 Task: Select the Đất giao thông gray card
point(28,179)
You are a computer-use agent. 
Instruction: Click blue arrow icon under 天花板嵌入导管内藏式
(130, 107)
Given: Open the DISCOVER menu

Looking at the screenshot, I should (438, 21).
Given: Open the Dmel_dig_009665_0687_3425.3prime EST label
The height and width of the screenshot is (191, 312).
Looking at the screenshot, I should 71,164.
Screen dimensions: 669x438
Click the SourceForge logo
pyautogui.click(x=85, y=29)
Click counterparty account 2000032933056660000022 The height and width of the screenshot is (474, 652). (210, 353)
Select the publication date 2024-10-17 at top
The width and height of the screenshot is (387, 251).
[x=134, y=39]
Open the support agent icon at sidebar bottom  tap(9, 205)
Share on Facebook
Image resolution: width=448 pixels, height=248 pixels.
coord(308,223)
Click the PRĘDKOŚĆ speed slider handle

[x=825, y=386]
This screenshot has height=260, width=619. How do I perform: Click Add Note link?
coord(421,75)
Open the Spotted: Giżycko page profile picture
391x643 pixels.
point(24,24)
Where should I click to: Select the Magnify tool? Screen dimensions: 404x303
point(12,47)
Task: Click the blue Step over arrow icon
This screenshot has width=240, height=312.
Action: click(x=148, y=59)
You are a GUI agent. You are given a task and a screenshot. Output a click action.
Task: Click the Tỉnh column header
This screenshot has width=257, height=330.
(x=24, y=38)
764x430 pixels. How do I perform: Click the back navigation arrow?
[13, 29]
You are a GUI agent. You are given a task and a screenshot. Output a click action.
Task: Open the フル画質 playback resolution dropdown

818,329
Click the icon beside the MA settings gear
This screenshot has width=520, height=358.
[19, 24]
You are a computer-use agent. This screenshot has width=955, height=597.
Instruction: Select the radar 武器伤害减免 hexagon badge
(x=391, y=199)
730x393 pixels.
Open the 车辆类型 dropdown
━━━━━━━━━━━━━━━━━━━━━━━━━━━━━━
* **Work request**:
Only one stretch of the data is wanted: the lines from the one with "Where should I" through the last, repeated exactly.

* **Reply to the exercise**:
Where should I click to: Select the Magnify tool? Screen dimensions: 404x303
point(12,47)
Task: Click the blue Step over arrow icon
This screenshot has width=240, height=312.
Action: click(x=148, y=59)
You are a GUI agent. You are given a task and a screenshot. Output a click action.
Task: Click the Tỉnh column header
This screenshot has width=257, height=330.
(x=24, y=38)
764x430 pixels. How do I perform: Click the back navigation arrow?
[13, 29]
You are a GUI agent. You are given a task and a screenshot. Output a click action.
Task: Open the フル画質 playback resolution dropdown

818,329
Click the icon beside the MA settings gear
This screenshot has width=520, height=358.
[19, 24]
You are a computer-use agent. This screenshot has width=955, height=597.
Instruction: Select the radar 武器伤害减免 hexagon badge
(x=391, y=199)
730x393 pixels.
Open the 车辆类型 dropdown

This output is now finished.